▶ WHAT THE EXERCISE ASKS: The copy must hold every line from the one with "Image resolution: width=1218" through the end of the listing, word for word, and must hold no pictures.
-=-=-
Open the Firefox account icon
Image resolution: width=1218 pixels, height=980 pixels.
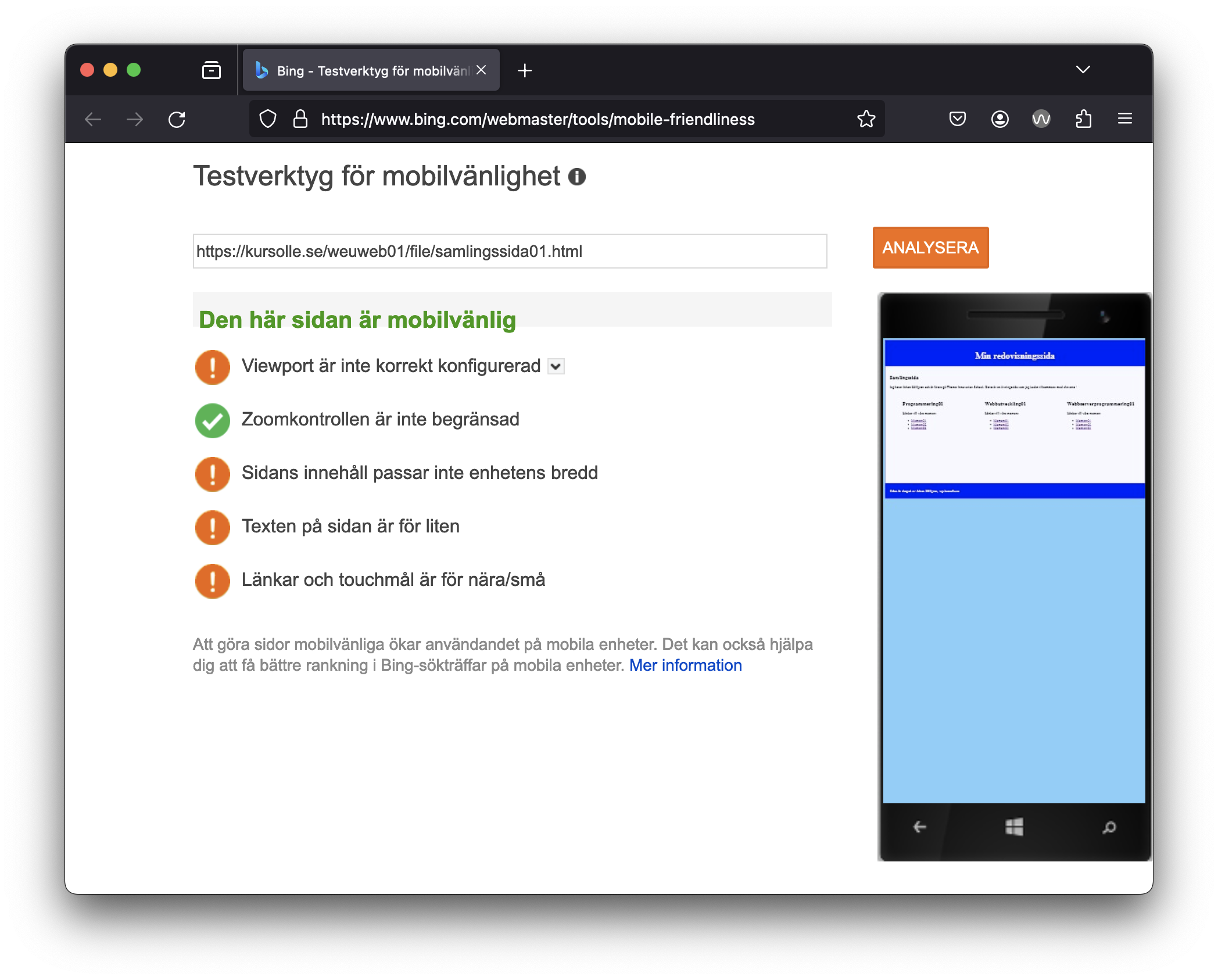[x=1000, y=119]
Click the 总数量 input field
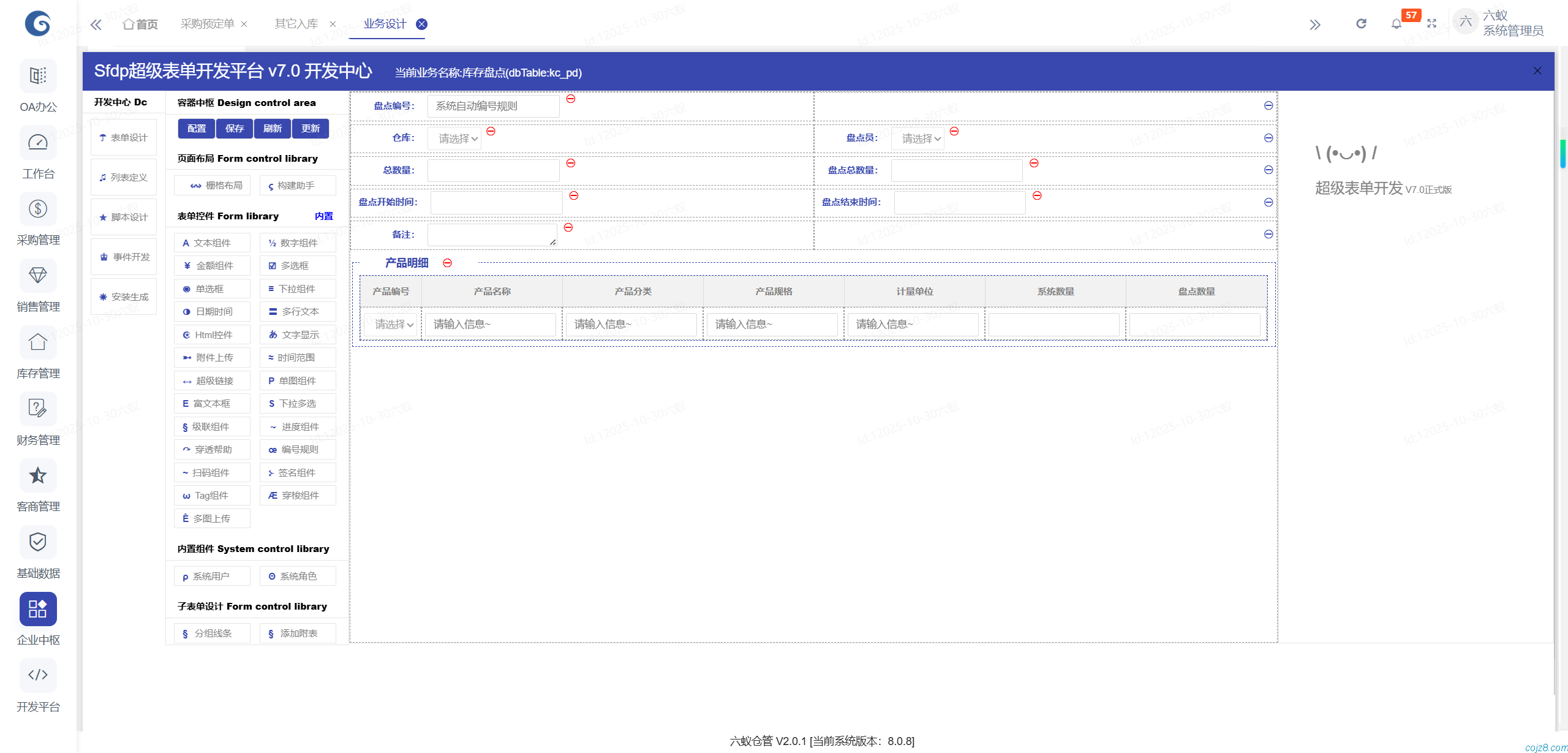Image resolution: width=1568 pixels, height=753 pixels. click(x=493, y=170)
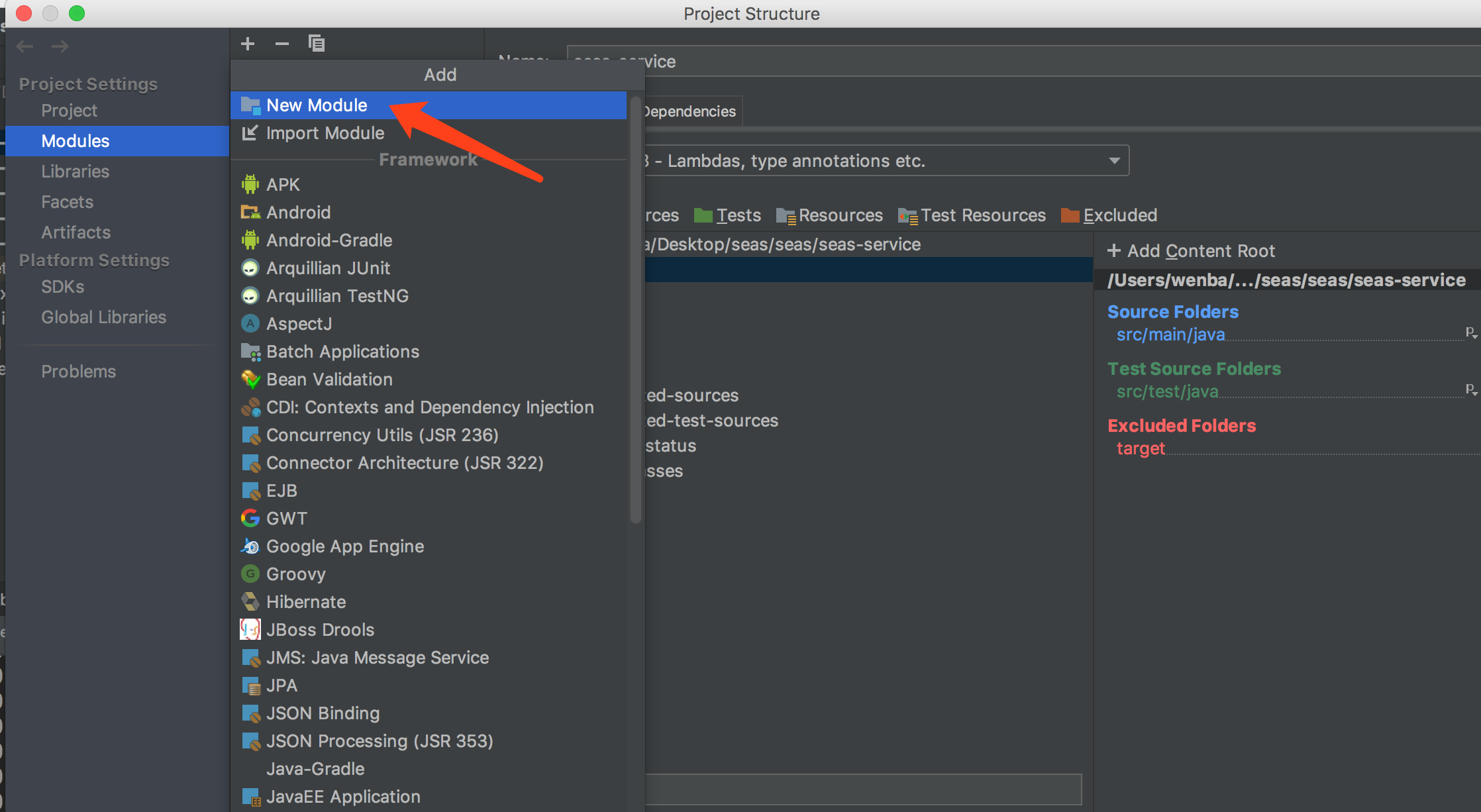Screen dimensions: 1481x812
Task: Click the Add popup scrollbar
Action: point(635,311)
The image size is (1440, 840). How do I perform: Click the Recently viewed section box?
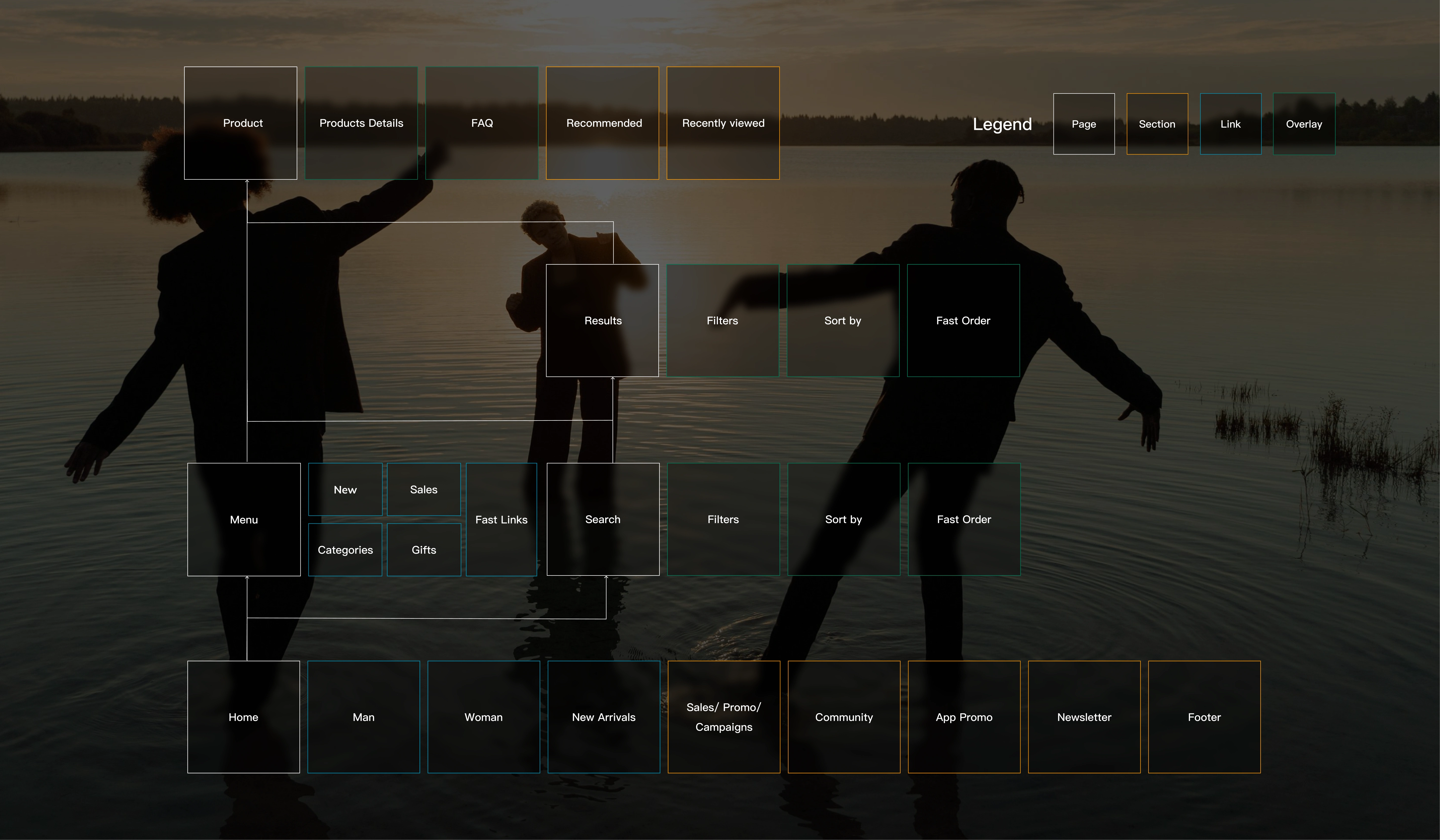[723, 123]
-=-=-
▶ RESPONSE:
Image resolution: width=1218 pixels, height=980 pixels.
[x=1000, y=119]
Click the 总数量 input field
Image resolution: width=1568 pixels, height=753 pixels. click(x=493, y=170)
Screen dimensions: 1481x812
Task: Click the Add popup scrollbar
Action: point(635,311)
The image size is (1440, 840). How do I perform: Click the Recently viewed section box?
[723, 123]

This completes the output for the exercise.